Por un país institucionalista y federal

Pese a lo que establece nuestra Constitución Nacional, cuyos ejes centrales son el equilibrio de poderes y la propuesta federal, la Argentina ha ido deviniendo cada vez más una Nación unitaria, centralista y caudillesca.

Por un país institucionalista y federal

Los viejos caudillos argentinos de los tiempos independentistas no se caracterizaban por el respeto a las instituciones, ya que su persona y su liderazgo estaban por encima de todo, pero -sin embargo- nacieron de necesidades federales, de los requerimientos de defender sus provincias de los atropellos del poder central que desde siempre ejerció Buenos Aires, en particular con sus recursos aduaneros.
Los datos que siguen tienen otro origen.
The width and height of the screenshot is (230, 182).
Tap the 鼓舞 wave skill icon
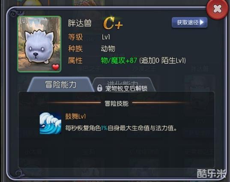(x=50, y=123)
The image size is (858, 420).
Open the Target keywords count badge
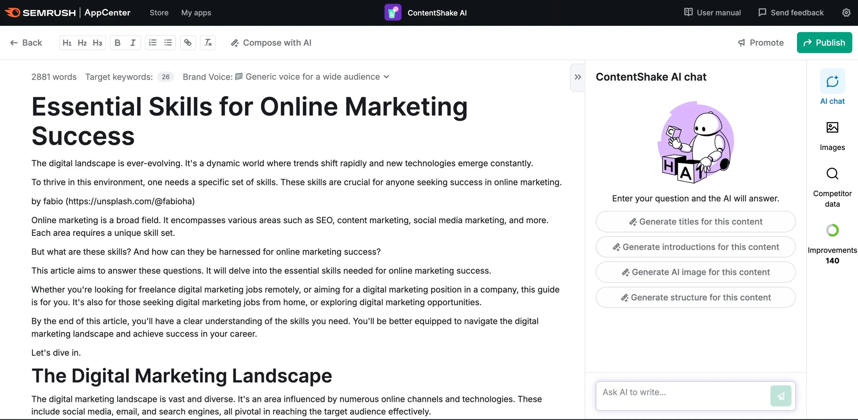click(166, 77)
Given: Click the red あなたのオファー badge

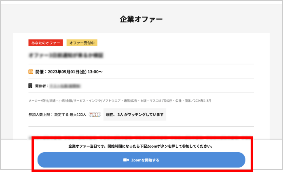Looking at the screenshot, I should [x=46, y=42].
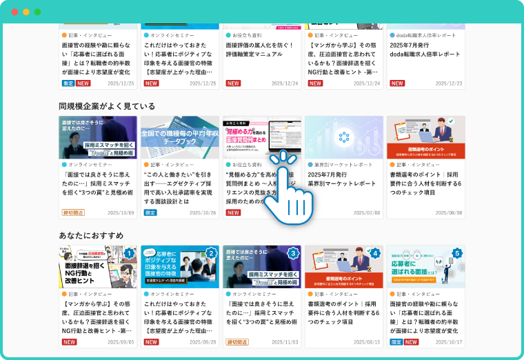Click the rank 5 badge on 応募者に選ばれる面接

(457, 254)
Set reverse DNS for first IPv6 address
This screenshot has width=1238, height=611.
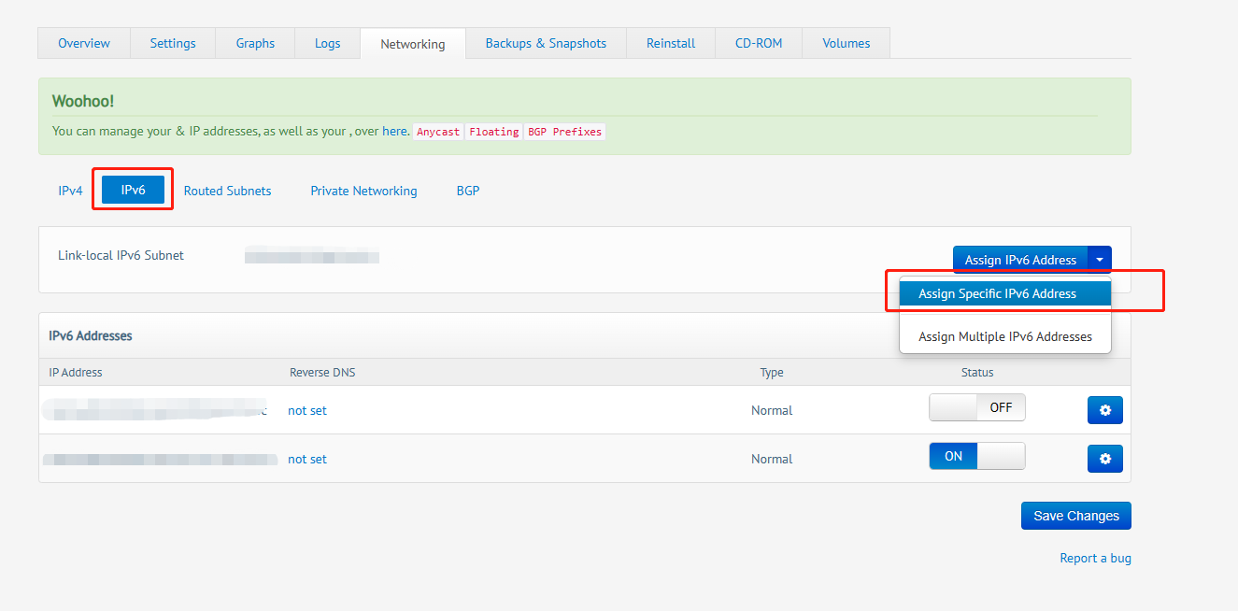pyautogui.click(x=307, y=410)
Con el tiempo, y pese a todos los intentos constitucionales de aminorar el caudillismo, éste se ha reproducido una y otra vez en la Argentina, pero en la actualidad ni siquiera aparece como un instrumento imperfecto de defensa del federalismo, sino como un modo más de debilitar las fortalezas locales para contribuir al crecimiento de los proyectos hegemónicos de sesgo ultracentralista.
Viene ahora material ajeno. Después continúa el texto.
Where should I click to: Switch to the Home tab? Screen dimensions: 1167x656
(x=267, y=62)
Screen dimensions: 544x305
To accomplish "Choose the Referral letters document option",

En efecto, esta combinación hoy tan vigente, pese a su anacronismo, de antiinstitucionalismo y antifederalismo que anida en muchas provincias argentinas es uno de los principales obstáculos para el desarrollo integral de la República, ya que todo eso contribuye a fortalecer un país deforme, desequilibrado, sin división de poderes ni equilibrios regionales.

La Constitución Nacional, tanto en su documento fundacional de 1853 como en sus posteriores reformas, fue instituida desde una clarísima concepción republicana, en la que las instituciones están claramente por encima de las personas en cada aspecto de la vida pública, y donde la participación en las decisiones nacionales de todos los organismos locales, tanto provincias como municipios, ha ido creciendo en importancia en nuestra evolución constitucional.
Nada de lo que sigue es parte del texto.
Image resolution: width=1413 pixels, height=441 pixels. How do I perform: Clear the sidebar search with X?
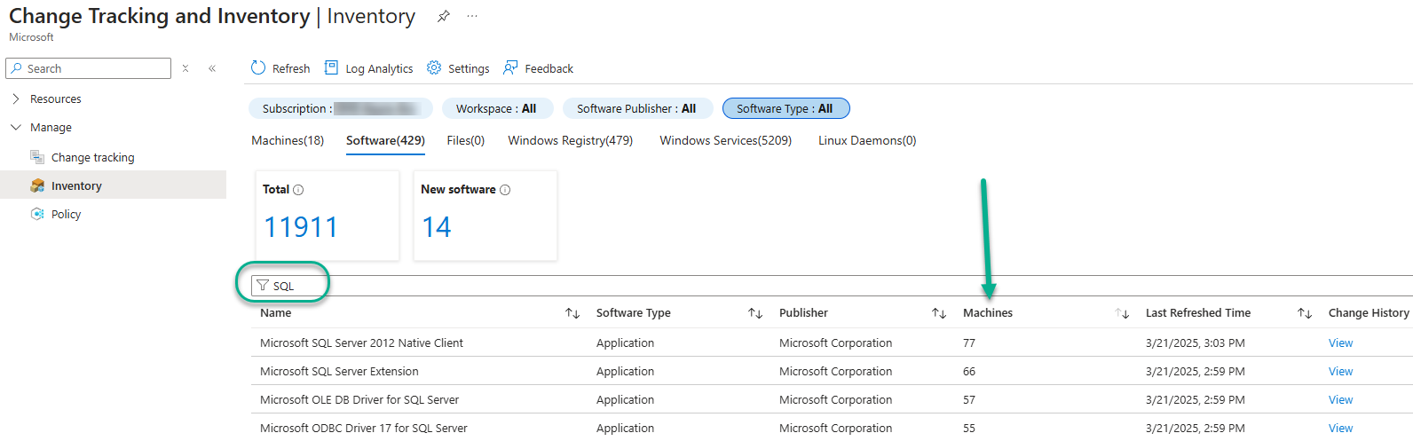[186, 68]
Pero ese espíritu coincide poco con la realidad profunda de la Argentina, que aparece cada día más desapegada de nuestros textos fundacionales para subir a la superficie tendencias regresivas que no nos animamos a sacarnos de encima, conformándonos con una fachada de modernidad cada día más alterada por estas tendencias negativas.

Cualquiera sea el gobierno nacional que se imponga en las elecciones de este año, provenga del oficialismo como de la oposición, deberá tener muy en claro que las crisis permanentes de nuestro país, que se repiten una y otra vez sin importar cuál sea el signo ideológico o político que gobierne, no podrá llegar a su fin definitivo si no nos atrevemos a trazar el mapa de una nueva nación, que sepa hacer valer el institucionalismo y el federalismo conculcados como las herramientas principales dentro de las cuales deben incluirse los contenidos de todo proyecto nacional.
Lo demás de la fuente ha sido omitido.